◆ Action item:
Skip every picture, then write out exactly the lines of the listing below from the line that contains "The width and height of the screenshot is (1868, 1149)." through the final line.

◆ Information provided:

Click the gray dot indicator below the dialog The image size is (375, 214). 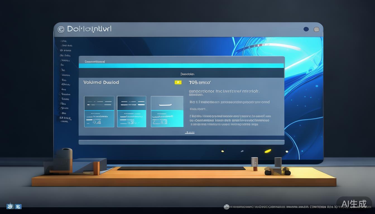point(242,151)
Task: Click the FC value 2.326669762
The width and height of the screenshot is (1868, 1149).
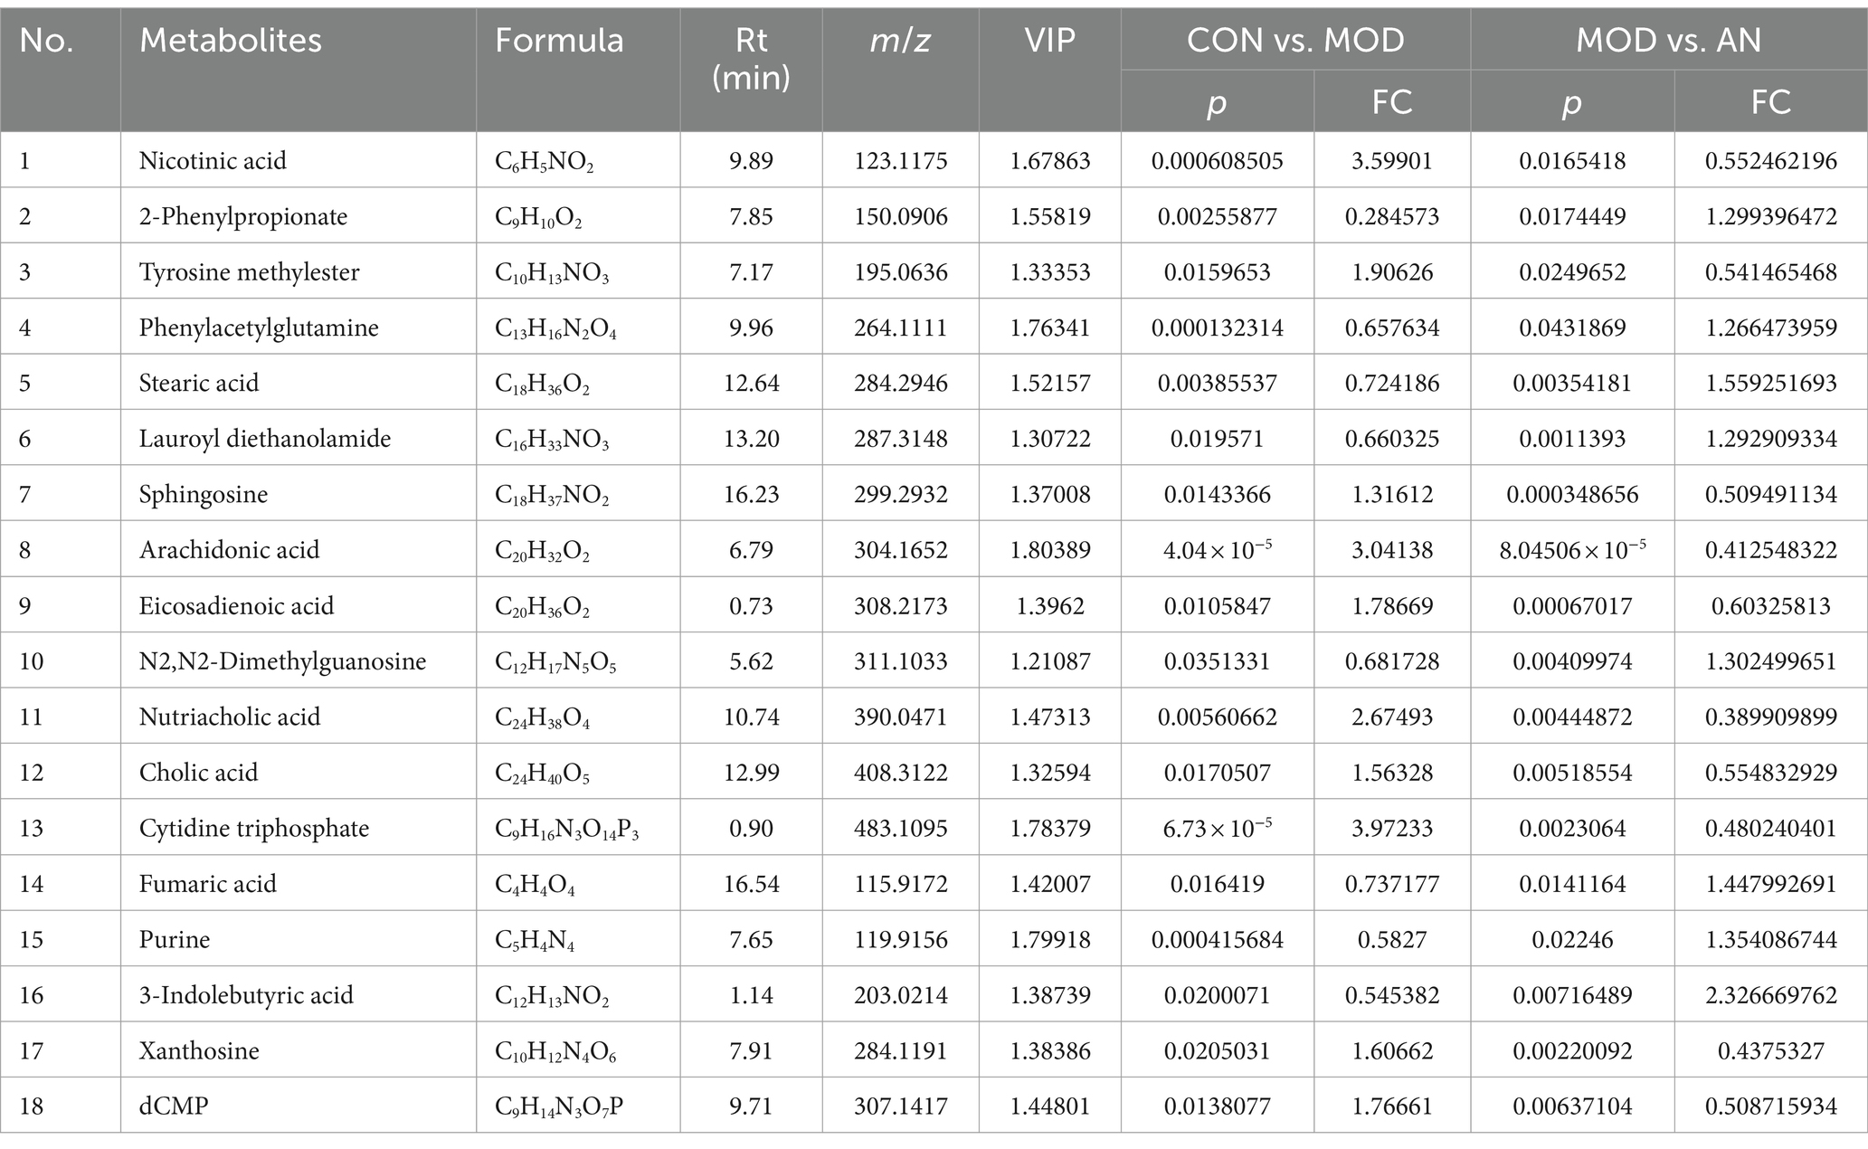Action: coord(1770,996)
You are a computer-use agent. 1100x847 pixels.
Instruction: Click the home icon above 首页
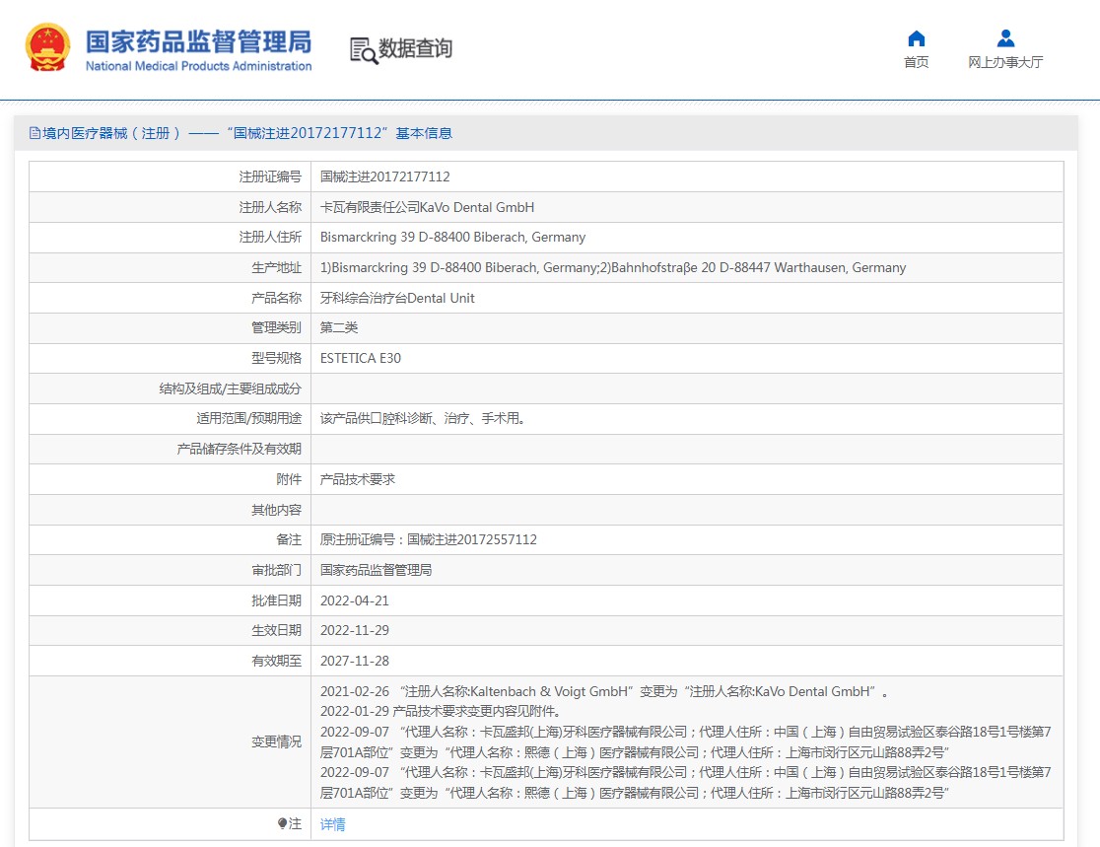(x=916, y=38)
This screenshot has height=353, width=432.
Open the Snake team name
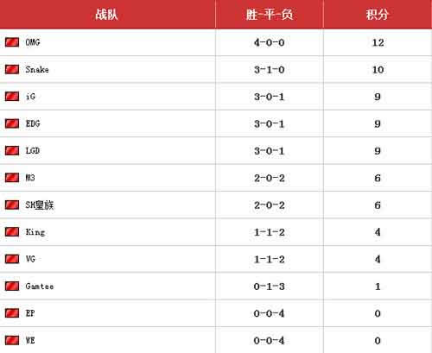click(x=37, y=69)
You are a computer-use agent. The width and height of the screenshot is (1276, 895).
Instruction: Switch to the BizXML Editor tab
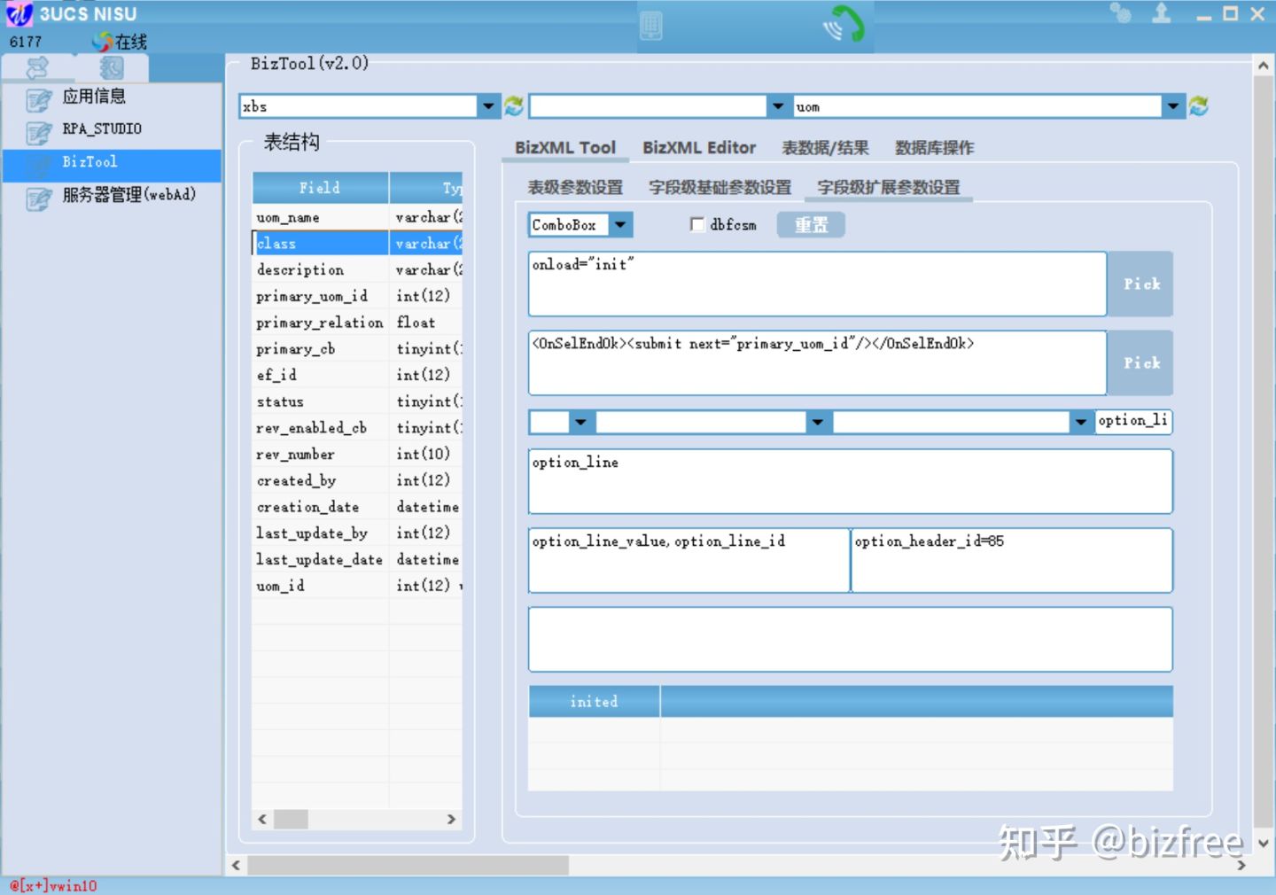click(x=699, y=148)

◆ Reply:
The width and height of the screenshot is (1868, 1149).
Action: coord(1770,996)
You are a computer-use agent. 1100x847 pixels.
Instruction: Click the home icon above 首页
(x=916, y=38)
This screenshot has height=353, width=432.
Open the Snake team name
click(x=37, y=69)
You are a computer-use agent. The width and height of the screenshot is (1276, 895).
Instruction: Switch to the BizXML Editor tab
click(x=699, y=148)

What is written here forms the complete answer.